| Listed records |
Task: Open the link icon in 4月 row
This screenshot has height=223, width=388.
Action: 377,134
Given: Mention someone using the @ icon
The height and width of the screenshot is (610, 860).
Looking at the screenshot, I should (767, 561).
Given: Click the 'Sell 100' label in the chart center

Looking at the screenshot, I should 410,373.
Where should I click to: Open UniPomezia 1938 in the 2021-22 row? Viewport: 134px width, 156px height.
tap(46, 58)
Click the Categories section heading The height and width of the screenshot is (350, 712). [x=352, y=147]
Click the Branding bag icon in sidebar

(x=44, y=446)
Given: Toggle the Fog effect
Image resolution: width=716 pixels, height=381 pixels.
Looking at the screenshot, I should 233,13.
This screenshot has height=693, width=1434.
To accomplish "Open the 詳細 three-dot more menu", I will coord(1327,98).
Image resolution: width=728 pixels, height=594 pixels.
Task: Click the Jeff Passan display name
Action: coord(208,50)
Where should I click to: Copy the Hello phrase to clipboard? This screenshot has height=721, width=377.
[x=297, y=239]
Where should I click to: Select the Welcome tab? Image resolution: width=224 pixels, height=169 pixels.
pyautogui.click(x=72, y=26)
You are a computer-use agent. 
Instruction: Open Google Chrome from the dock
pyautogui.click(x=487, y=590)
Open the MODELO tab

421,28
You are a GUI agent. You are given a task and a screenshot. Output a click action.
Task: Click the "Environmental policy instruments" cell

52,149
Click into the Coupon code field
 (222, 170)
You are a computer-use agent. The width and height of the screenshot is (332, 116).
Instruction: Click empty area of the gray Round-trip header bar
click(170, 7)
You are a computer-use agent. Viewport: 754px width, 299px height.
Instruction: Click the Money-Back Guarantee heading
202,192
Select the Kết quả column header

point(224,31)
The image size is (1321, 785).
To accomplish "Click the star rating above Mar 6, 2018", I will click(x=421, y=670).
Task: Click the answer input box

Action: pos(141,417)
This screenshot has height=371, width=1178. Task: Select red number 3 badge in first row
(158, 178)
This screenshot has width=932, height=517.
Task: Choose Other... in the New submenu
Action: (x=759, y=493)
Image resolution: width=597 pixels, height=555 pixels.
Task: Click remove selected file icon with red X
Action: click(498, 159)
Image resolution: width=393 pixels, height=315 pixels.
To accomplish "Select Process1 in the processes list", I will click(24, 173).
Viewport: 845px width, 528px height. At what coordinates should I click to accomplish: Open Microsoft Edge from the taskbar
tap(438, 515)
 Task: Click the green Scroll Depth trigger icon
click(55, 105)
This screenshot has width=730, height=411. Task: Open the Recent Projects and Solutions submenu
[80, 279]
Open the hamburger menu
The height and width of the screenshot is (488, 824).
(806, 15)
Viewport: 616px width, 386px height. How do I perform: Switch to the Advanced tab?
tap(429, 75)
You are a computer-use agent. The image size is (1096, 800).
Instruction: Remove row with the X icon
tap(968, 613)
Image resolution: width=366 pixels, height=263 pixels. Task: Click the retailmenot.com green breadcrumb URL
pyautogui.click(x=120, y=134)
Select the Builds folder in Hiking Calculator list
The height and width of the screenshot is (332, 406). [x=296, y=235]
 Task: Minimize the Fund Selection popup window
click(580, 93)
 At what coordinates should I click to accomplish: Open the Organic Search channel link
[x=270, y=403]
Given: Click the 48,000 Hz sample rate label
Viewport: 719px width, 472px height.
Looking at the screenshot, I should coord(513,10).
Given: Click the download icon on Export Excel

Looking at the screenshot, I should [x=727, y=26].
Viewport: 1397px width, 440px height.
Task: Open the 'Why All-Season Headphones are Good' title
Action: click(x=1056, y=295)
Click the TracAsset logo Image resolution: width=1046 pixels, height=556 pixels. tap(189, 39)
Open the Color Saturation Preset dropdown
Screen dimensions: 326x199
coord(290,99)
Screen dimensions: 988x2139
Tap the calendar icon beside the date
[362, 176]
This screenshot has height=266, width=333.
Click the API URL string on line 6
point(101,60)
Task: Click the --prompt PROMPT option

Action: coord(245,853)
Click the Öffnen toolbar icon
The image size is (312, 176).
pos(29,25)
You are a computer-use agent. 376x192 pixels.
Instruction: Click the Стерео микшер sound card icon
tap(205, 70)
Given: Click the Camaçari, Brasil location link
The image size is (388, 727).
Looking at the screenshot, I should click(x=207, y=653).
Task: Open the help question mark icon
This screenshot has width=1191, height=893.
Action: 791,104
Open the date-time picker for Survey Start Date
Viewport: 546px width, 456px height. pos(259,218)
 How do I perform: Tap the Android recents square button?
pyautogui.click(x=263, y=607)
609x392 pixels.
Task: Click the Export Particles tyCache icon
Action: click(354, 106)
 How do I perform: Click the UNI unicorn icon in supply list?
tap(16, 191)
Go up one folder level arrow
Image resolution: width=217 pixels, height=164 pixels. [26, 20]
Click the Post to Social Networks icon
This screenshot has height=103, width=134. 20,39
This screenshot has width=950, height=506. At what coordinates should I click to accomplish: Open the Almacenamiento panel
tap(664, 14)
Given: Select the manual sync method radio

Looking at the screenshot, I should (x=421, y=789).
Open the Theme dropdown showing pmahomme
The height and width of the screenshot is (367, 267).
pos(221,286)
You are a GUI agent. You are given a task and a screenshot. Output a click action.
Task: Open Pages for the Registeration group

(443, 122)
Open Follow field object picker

| What this task involves |
Repeat the records above exactly, with nothing left out.

| Answer |
Task: Open the link icon in 4月 row
This screenshot has height=223, width=388.
Action: 377,134
Given: Mention someone using the @ icon
The height and width of the screenshot is (610, 860).
Looking at the screenshot, I should (767, 561).
Given: Click the 'Sell 100' label in the chart center

Looking at the screenshot, I should 410,373.
Where should I click to: Open UniPomezia 1938 in the 2021-22 row? Viewport: 134px width, 156px height.
tap(46, 58)
Click the Categories section heading The height and width of the screenshot is (350, 712). [x=352, y=147]
Click the Branding bag icon in sidebar

(x=44, y=446)
Given: Toggle the Fog effect
Image resolution: width=716 pixels, height=381 pixels.
Looking at the screenshot, I should 233,13.
This screenshot has height=693, width=1434.
To accomplish "Open the 詳細 three-dot more menu", I will coord(1327,98).
Image resolution: width=728 pixels, height=594 pixels.
Task: Click the Jeff Passan display name
Action: coord(208,50)
Where should I click to: Copy the Hello phrase to clipboard? This screenshot has height=721, width=377.
[x=297, y=239]
Where should I click to: Select the Welcome tab? Image resolution: width=224 pixels, height=169 pixels.
pyautogui.click(x=72, y=26)
You are a computer-use agent. 
Instruction: Open Google Chrome from the dock
pyautogui.click(x=487, y=590)
Open the MODELO tab

421,28
You are a GUI agent. You are given a task and a screenshot. Output a click action.
Task: Click the "Environmental policy instruments" cell

52,149
Click into the Coupon code field
 (222, 170)
You are a computer-use agent. The width and height of the screenshot is (332, 116).
Instruction: Click empty area of the gray Round-trip header bar
click(170, 7)
You are a computer-use agent. Viewport: 754px width, 299px height.
Instruction: Click the Money-Back Guarantee heading
202,192
Select the Kết quả column header

point(224,31)
The image size is (1321, 785).
To accomplish "Click the star rating above Mar 6, 2018", I will click(x=421, y=670).
Task: Click the answer input box

Action: pos(141,417)
This screenshot has height=371, width=1178. Task: Select red number 3 badge in first row
(158, 178)
This screenshot has width=932, height=517.
Task: Choose Other... in the New submenu
Action: (x=759, y=493)
Image resolution: width=597 pixels, height=555 pixels.
Task: Click remove selected file icon with red X
Action: click(498, 159)
Image resolution: width=393 pixels, height=315 pixels.
To accomplish "Select Process1 in the processes list", I will click(24, 173).
Viewport: 845px width, 528px height. At what coordinates should I click to accomplish: Open Microsoft Edge from the taskbar
tap(438, 515)
 Task: Click the green Scroll Depth trigger icon
click(55, 105)
This screenshot has width=730, height=411. Task: Open the Recent Projects and Solutions submenu
[80, 279]
Open the hamburger menu
The height and width of the screenshot is (488, 824).
(806, 15)
Viewport: 616px width, 386px height. How do I perform: Switch to the Advanced tab?
tap(429, 75)
You are a computer-use agent. The image size is (1096, 800).
Instruction: Remove row with the X icon
tap(968, 613)
Image resolution: width=366 pixels, height=263 pixels. Task: Click the retailmenot.com green breadcrumb URL
pyautogui.click(x=120, y=134)
Select the Builds folder in Hiking Calculator list
The height and width of the screenshot is (332, 406). [x=296, y=235]
 Task: Minimize the Fund Selection popup window
click(580, 93)
 At what coordinates should I click to accomplish: Open the Organic Search channel link
[x=270, y=403]
Given: Click the 48,000 Hz sample rate label
Viewport: 719px width, 472px height.
Looking at the screenshot, I should coord(513,10).
Given: Click the download icon on Export Excel

Looking at the screenshot, I should [x=727, y=26].
Viewport: 1397px width, 440px height.
Task: Open the 'Why All-Season Headphones are Good' title
Action: click(x=1056, y=295)
Click the TracAsset logo Image resolution: width=1046 pixels, height=556 pixels. tap(189, 39)
Open the Color Saturation Preset dropdown
Screen dimensions: 326x199
coord(290,99)
Screen dimensions: 988x2139
Tap the calendar icon beside the date
[362, 176]
This screenshot has height=266, width=333.
Click the API URL string on line 6
point(101,60)
Task: Click the --prompt PROMPT option

Action: coord(245,853)
Click the Öffnen toolbar icon
The image size is (312, 176).
pos(29,25)
You are a computer-use agent. 376x192 pixels.
Instruction: Click the Стерео микшер sound card icon
tap(205, 70)
Given: Click the Camaçari, Brasil location link
The image size is (388, 727).
Looking at the screenshot, I should click(x=207, y=653).
Task: Open the help question mark icon
This screenshot has width=1191, height=893.
Action: 791,104
Open the date-time picker for Survey Start Date
Viewport: 546px width, 456px height. pos(259,218)
 How do I perform: Tap the Android recents square button?
pyautogui.click(x=263, y=607)
609x392 pixels.
Task: Click the Export Particles tyCache icon
Action: click(354, 106)
 How do I perform: Click the UNI unicorn icon in supply list?
tap(16, 191)
Go up one folder level arrow
Image resolution: width=217 pixels, height=164 pixels. [26, 20]
Click the Post to Social Networks icon
This screenshot has height=103, width=134. 20,39
This screenshot has width=950, height=506. At what coordinates should I click to accomplish: Open the Almacenamiento panel
tap(664, 14)
Given: Select the manual sync method radio

Looking at the screenshot, I should (x=421, y=789).
Open the Theme dropdown showing pmahomme
The height and width of the screenshot is (367, 267).
pos(221,286)
You are a GUI agent. You are given a task and a screenshot. Output a click action.
Task: Open Pages for the Registeration group

(443, 122)
Open Follow field object picker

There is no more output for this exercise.